There is an "experimental" option to disable these new Command Prompt Ctrl+key shortcuts (and presumably allow programs to make use of them), but I'm guessing that option may disappear in the final release version of Windows 10. Microsoft probably assumes that if you really want to run any "legacy" DOS or Win32 command-line programs in Windows 10, you'd set up DOSBox to do so, rather than run them from within the Command Prompt.

More info:
http://www.hanselman.com/blog/Windows10GetsAFreshCommandPromptAndLotsOfHotkeys.aspx
 
You know it's just a matter of time. First it was the 8 inch, then the 5 1/4 now it's the 3 1/2 and the optical drives.

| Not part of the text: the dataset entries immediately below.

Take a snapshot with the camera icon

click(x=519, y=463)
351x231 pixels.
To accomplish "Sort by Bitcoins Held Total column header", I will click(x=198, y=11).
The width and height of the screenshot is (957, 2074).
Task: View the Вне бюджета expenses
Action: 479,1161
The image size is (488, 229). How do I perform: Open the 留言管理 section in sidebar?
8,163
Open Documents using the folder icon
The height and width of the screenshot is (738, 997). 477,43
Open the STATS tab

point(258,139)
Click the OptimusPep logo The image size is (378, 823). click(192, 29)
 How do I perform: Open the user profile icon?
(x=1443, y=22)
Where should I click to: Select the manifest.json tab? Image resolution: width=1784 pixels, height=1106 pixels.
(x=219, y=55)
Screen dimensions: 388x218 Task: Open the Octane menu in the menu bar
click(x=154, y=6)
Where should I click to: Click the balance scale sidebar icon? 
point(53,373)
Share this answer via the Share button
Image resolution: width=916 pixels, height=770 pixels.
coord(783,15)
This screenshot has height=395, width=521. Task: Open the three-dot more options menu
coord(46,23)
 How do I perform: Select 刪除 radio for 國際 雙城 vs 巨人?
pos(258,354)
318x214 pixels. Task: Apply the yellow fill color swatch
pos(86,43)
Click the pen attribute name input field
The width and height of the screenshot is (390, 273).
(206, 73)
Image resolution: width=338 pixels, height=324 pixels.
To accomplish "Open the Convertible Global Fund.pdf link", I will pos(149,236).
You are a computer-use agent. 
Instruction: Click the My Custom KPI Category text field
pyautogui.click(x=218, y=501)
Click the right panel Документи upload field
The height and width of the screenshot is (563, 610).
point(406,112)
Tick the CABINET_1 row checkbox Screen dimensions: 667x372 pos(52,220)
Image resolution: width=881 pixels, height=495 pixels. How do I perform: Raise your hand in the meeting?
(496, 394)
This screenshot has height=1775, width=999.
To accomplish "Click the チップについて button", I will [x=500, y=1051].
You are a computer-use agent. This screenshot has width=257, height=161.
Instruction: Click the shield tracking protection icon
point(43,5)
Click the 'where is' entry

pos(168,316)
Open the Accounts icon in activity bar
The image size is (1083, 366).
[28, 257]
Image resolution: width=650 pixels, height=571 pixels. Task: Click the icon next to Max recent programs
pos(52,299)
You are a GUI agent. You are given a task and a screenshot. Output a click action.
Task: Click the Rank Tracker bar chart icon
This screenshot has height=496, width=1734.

Will the magnetic hard drive be far behind? PATA drives are disappearing.

I liked it when Tommy Lee Jones showed Will Smith the new smaller CD, the size of a quarter dollar. Perhaps if they still manufacture USB floppy drives, the manufacturer will provide a CD-ROM that makes it possible to use the drive with Windows 10, they way they used to back in the old days. I'd expect the drive to cost more, though.

Sean
 
No, if driver disks will be needed, there will be no new USB floppy drives made. The one I purchased in last year was manufactured in 2011. The backstock won't get new drivers and no one will order new drives if stocks don't shrink. I suspect if MS doesn't release a Win10 floppy driver soon that hacked versions of the Win8 driver will pop up in all the usual places.
 
Well I downloaded and installed the Win 10 Technical preview X86 version and found out to my dismay that Floppy drive support has been dropped! Not only the internal drive connected to the mainboard but also USB floppy support. Could be a deal killer for anyone who may be thinking of upgrading to it. But then it could be added before the final release. Let's hope so.

Don't worry, somebody will hack up some floppy support soon enough.